* _Your task_
When you reach the records, transcribe all of them exactly.

[Saved entries]
•••

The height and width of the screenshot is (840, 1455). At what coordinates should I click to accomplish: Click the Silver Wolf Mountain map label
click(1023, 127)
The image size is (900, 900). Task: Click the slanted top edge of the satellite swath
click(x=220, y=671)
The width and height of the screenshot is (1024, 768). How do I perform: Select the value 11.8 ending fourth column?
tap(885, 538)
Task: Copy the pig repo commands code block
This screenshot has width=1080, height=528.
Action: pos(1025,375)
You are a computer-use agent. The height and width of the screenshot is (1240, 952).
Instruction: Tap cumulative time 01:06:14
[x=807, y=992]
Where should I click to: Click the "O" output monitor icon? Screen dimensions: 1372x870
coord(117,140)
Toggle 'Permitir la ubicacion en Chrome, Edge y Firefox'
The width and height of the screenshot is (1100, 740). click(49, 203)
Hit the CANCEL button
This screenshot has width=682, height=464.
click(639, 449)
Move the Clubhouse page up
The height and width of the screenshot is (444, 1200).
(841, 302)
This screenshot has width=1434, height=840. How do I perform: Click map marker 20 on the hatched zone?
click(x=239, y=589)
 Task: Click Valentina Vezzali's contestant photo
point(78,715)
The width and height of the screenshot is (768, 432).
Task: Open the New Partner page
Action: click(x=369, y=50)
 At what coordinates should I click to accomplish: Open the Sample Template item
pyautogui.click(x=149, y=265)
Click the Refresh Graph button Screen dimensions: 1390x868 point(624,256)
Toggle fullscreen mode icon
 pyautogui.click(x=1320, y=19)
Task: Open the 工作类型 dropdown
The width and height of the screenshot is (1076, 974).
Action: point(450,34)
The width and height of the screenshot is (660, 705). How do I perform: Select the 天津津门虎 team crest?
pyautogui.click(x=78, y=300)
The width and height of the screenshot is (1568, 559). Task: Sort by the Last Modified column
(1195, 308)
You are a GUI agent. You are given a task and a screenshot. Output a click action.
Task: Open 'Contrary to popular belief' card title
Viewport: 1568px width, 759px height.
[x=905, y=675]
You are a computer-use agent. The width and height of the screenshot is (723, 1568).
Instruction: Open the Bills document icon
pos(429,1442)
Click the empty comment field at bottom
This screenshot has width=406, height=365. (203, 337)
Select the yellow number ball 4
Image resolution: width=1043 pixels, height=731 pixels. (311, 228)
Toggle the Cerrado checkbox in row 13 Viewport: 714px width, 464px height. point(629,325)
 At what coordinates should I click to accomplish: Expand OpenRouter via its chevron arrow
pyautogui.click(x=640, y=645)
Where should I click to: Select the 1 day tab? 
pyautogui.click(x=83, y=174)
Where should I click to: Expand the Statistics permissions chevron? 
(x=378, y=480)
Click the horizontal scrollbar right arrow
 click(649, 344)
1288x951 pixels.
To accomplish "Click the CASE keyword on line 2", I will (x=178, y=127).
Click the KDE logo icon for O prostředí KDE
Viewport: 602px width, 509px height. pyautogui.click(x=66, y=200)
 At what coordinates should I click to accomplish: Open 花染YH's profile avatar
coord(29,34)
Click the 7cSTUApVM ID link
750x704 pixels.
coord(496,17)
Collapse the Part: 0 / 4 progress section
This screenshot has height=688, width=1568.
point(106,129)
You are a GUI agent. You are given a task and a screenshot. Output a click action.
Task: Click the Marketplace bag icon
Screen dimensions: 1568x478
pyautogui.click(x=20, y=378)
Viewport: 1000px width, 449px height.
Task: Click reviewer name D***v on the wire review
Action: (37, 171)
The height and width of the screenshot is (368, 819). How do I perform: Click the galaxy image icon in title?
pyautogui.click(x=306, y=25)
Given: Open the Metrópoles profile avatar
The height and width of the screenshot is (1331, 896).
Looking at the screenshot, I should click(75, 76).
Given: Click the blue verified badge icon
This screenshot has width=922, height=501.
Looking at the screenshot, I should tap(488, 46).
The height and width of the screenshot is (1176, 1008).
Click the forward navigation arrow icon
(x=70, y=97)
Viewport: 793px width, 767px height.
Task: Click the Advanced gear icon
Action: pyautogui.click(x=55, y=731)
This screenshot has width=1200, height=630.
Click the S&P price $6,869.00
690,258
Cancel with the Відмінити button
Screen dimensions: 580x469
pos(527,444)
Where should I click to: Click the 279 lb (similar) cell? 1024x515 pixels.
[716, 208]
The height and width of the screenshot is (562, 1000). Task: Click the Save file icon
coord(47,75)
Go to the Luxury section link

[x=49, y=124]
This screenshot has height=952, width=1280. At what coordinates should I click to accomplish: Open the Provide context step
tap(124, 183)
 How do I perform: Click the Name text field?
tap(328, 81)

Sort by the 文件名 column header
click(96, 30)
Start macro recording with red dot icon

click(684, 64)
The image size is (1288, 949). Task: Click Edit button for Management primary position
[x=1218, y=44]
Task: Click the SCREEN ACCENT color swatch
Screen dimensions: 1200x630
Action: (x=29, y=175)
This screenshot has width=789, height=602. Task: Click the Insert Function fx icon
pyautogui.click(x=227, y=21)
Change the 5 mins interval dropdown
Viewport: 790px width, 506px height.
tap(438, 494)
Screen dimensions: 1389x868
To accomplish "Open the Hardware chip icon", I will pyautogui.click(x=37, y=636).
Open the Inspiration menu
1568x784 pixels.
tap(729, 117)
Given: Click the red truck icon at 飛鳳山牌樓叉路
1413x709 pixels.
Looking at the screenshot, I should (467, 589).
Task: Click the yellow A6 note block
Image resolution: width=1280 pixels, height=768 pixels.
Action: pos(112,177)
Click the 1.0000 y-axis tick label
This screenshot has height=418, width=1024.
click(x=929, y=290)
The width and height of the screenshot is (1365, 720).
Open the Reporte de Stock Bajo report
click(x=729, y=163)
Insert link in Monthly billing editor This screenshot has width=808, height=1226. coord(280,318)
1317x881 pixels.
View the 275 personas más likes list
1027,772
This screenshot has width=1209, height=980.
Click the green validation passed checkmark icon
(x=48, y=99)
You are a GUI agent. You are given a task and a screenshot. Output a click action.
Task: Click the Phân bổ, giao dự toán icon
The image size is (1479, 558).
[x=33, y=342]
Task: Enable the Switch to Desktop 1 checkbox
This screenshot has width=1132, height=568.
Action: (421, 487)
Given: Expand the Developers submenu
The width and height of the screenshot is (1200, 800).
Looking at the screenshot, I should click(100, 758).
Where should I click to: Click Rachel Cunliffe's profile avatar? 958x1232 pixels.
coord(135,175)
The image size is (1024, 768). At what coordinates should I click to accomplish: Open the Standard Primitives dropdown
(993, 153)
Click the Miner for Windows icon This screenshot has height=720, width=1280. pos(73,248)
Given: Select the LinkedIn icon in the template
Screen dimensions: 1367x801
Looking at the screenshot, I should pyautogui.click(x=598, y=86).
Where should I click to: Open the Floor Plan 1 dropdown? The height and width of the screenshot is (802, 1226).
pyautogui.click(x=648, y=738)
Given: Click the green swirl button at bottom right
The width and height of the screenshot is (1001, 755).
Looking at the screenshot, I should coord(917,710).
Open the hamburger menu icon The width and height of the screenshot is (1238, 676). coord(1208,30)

•••

* _Exercise answer_
The height and width of the screenshot is (840, 1455). At what coordinates should I click to accomplish: Click the Silver Wolf Mountain map label
click(1023, 127)
The image size is (900, 900). Task: Click the slanted top edge of the satellite swath
click(x=220, y=671)
The width and height of the screenshot is (1024, 768). How do I perform: Select the value 11.8 ending fourth column?
tap(885, 538)
Task: Copy the pig repo commands code block
This screenshot has width=1080, height=528.
Action: pos(1025,375)
You are a computer-use agent. The height and width of the screenshot is (1240, 952).
Instruction: Tap cumulative time 01:06:14
[x=807, y=992]
Where should I click to: Click the "O" output monitor icon? Screen dimensions: 1372x870
coord(117,140)
Toggle 'Permitir la ubicacion en Chrome, Edge y Firefox'
The width and height of the screenshot is (1100, 740). click(49, 203)
Hit the CANCEL button
This screenshot has width=682, height=464.
click(639, 449)
Move the Clubhouse page up
The height and width of the screenshot is (444, 1200).
(841, 302)
This screenshot has width=1434, height=840. How do I perform: Click map marker 20 on the hatched zone?
click(x=239, y=589)
 Task: Click Valentina Vezzali's contestant photo
point(78,715)
The width and height of the screenshot is (768, 432).
Task: Open the New Partner page
Action: click(x=369, y=50)
 At what coordinates should I click to accomplish: Open the Sample Template item
pyautogui.click(x=149, y=265)
Click the Refresh Graph button Screen dimensions: 1390x868 point(624,256)
Toggle fullscreen mode icon
 pyautogui.click(x=1320, y=19)
Task: Open the 工作类型 dropdown
The width and height of the screenshot is (1076, 974).
Action: point(450,34)
The width and height of the screenshot is (660, 705). How do I perform: Select the 天津津门虎 team crest?
pyautogui.click(x=78, y=300)
The width and height of the screenshot is (1568, 559). Task: Sort by the Last Modified column
(1195, 308)
You are a GUI agent. You are given a task and a screenshot. Output a click action.
Task: Open 'Contrary to popular belief' card title
Viewport: 1568px width, 759px height.
[x=905, y=675]
You are a computer-use agent. The width and height of the screenshot is (723, 1568).
Instruction: Open the Bills document icon
pos(429,1442)
Click the empty comment field at bottom
This screenshot has width=406, height=365. (203, 337)
Select the yellow number ball 4
Image resolution: width=1043 pixels, height=731 pixels. (311, 228)
Toggle the Cerrado checkbox in row 13 Viewport: 714px width, 464px height. point(629,325)
 At what coordinates should I click to accomplish: Expand OpenRouter via its chevron arrow
pyautogui.click(x=640, y=645)
Where should I click to: Select the 1 day tab? 
pyautogui.click(x=83, y=174)
Where should I click to: Expand the Statistics permissions chevron? 
(x=378, y=480)
Click the horizontal scrollbar right arrow
 click(649, 344)
1288x951 pixels.
To accomplish "Click the CASE keyword on line 2", I will (x=178, y=127).
Click the KDE logo icon for O prostředí KDE
Viewport: 602px width, 509px height. pyautogui.click(x=66, y=200)
 At what coordinates should I click to accomplish: Open 花染YH's profile avatar
coord(29,34)
Click the 7cSTUApVM ID link
750x704 pixels.
coord(496,17)
Collapse the Part: 0 / 4 progress section
This screenshot has height=688, width=1568.
point(106,129)
You are a GUI agent. You are given a task and a screenshot. Output a click action.
Task: Click the Marketplace bag icon
Screen dimensions: 1568x478
pyautogui.click(x=20, y=378)
Viewport: 1000px width, 449px height.
Task: Click reviewer name D***v on the wire review
Action: (37, 171)
The height and width of the screenshot is (368, 819). How do I perform: Click the galaxy image icon in title?
pyautogui.click(x=306, y=25)
Given: Open the Metrópoles profile avatar
The height and width of the screenshot is (1331, 896).
Looking at the screenshot, I should click(75, 76).
Given: Click the blue verified badge icon
This screenshot has width=922, height=501.
Looking at the screenshot, I should tap(488, 46).
The height and width of the screenshot is (1176, 1008).
Click the forward navigation arrow icon
(x=70, y=97)
Viewport: 793px width, 767px height.
Task: Click the Advanced gear icon
Action: pyautogui.click(x=55, y=731)
This screenshot has width=1200, height=630.
Click the S&P price $6,869.00
690,258
Cancel with the Відмінити button
Screen dimensions: 580x469
pos(527,444)
Where should I click to: Click the 279 lb (similar) cell? 1024x515 pixels.
[716, 208]
The height and width of the screenshot is (562, 1000). Task: Click the Save file icon
coord(47,75)
Go to the Luxury section link

[x=49, y=124]
This screenshot has height=952, width=1280. At what coordinates should I click to accomplish: Open the Provide context step
tap(124, 183)
 How do I perform: Click the Name text field?
tap(328, 81)

Sort by the 文件名 column header
click(96, 30)
Start macro recording with red dot icon

click(684, 64)
The image size is (1288, 949). Task: Click Edit button for Management primary position
[x=1218, y=44]
Task: Click the SCREEN ACCENT color swatch
Screen dimensions: 1200x630
Action: (x=29, y=175)
This screenshot has width=789, height=602. Task: Click the Insert Function fx icon
pyautogui.click(x=227, y=21)
Change the 5 mins interval dropdown
Viewport: 790px width, 506px height.
tap(438, 494)
Screen dimensions: 1389x868
To accomplish "Open the Hardware chip icon", I will pyautogui.click(x=37, y=636).
Open the Inspiration menu
1568x784 pixels.
tap(729, 117)
Given: Click the red truck icon at 飛鳳山牌樓叉路
1413x709 pixels.
Looking at the screenshot, I should (467, 589).
Task: Click the yellow A6 note block
Image resolution: width=1280 pixels, height=768 pixels.
Action: pos(112,177)
Click the 1.0000 y-axis tick label
This screenshot has height=418, width=1024.
click(x=929, y=290)
The width and height of the screenshot is (1365, 720).
Open the Reporte de Stock Bajo report
click(x=729, y=163)
Insert link in Monthly billing editor This screenshot has width=808, height=1226. coord(280,318)
1317x881 pixels.
View the 275 personas más likes list
1027,772
This screenshot has width=1209, height=980.
Click the green validation passed checkmark icon
(x=48, y=99)
You are a GUI agent. You are given a task and a screenshot. Output a click action.
Task: Click the Phân bổ, giao dự toán icon
The image size is (1479, 558).
[x=33, y=342]
Task: Enable the Switch to Desktop 1 checkbox
This screenshot has width=1132, height=568.
Action: (421, 487)
Given: Expand the Developers submenu
The width and height of the screenshot is (1200, 800).
Looking at the screenshot, I should click(100, 758).
Where should I click to: Click Rachel Cunliffe's profile avatar? 958x1232 pixels.
coord(135,175)
The image size is (1024, 768). At what coordinates should I click to accomplish: Open the Standard Primitives dropdown
(993, 153)
Click the Miner for Windows icon This screenshot has height=720, width=1280. pos(73,248)
Given: Select the LinkedIn icon in the template
Screen dimensions: 1367x801
Looking at the screenshot, I should pyautogui.click(x=598, y=86).
Where should I click to: Open the Floor Plan 1 dropdown? The height and width of the screenshot is (802, 1226).
pyautogui.click(x=648, y=738)
Given: Click the green swirl button at bottom right
The width and height of the screenshot is (1001, 755).
Looking at the screenshot, I should coord(917,710).
Open the hamburger menu icon The width and height of the screenshot is (1238, 676). coord(1208,30)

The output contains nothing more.